Element and text position data:

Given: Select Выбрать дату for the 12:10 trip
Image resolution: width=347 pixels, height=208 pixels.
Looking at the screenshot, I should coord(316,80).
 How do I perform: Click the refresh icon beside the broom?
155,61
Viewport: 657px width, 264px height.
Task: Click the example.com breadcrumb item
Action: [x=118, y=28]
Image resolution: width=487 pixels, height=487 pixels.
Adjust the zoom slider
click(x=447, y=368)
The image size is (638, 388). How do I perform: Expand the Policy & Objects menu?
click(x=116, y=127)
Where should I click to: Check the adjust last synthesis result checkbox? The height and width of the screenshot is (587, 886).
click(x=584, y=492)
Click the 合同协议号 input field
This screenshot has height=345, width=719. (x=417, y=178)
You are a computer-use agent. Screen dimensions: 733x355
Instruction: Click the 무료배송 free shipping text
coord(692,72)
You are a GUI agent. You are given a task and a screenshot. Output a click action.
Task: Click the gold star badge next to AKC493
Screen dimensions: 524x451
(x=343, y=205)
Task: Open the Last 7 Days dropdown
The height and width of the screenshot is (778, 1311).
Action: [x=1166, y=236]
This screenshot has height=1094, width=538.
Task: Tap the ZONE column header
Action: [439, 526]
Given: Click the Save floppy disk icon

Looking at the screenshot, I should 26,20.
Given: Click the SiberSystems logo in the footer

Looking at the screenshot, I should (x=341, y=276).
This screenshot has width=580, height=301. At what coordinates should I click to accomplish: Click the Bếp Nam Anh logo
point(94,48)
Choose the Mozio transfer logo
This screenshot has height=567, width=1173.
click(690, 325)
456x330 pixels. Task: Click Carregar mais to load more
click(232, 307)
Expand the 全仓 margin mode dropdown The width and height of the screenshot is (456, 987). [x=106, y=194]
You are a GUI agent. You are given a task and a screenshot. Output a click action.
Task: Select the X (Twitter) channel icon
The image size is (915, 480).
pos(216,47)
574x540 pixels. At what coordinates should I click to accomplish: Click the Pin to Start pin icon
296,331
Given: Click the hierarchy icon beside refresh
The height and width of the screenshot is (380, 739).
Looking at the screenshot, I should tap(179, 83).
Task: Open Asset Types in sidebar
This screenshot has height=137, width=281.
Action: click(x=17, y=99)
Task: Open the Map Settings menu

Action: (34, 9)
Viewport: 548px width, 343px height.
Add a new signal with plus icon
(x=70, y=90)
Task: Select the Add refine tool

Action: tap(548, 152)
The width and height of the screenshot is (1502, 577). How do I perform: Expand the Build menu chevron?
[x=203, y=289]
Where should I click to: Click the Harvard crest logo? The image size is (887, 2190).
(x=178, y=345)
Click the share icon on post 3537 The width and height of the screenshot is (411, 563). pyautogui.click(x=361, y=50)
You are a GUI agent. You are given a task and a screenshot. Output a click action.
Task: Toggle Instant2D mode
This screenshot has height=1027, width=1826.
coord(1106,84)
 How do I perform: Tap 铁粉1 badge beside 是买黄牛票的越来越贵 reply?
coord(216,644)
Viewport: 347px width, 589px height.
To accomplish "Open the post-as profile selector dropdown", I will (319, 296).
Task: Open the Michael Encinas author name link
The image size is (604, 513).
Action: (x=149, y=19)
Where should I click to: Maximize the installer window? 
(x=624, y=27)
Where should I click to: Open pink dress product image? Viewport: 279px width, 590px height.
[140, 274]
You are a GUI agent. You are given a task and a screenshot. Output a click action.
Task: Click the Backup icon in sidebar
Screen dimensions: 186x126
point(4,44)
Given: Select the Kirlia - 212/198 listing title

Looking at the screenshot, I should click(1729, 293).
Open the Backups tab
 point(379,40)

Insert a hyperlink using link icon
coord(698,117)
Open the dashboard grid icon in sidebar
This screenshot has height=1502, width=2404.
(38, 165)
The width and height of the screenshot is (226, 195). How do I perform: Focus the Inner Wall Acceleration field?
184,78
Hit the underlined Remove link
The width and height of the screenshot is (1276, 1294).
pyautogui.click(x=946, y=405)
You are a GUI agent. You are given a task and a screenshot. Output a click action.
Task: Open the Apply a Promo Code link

WRITTEN INSTRUCTION: Copy the lines of the data again, from its first line up to and including the line that contains "Looking at the screenshot, I should coord(316,80).".

OUTPUT:
Given: Select Выбрать дату for the 12:10 trip
Image resolution: width=347 pixels, height=208 pixels.
Looking at the screenshot, I should coord(316,80).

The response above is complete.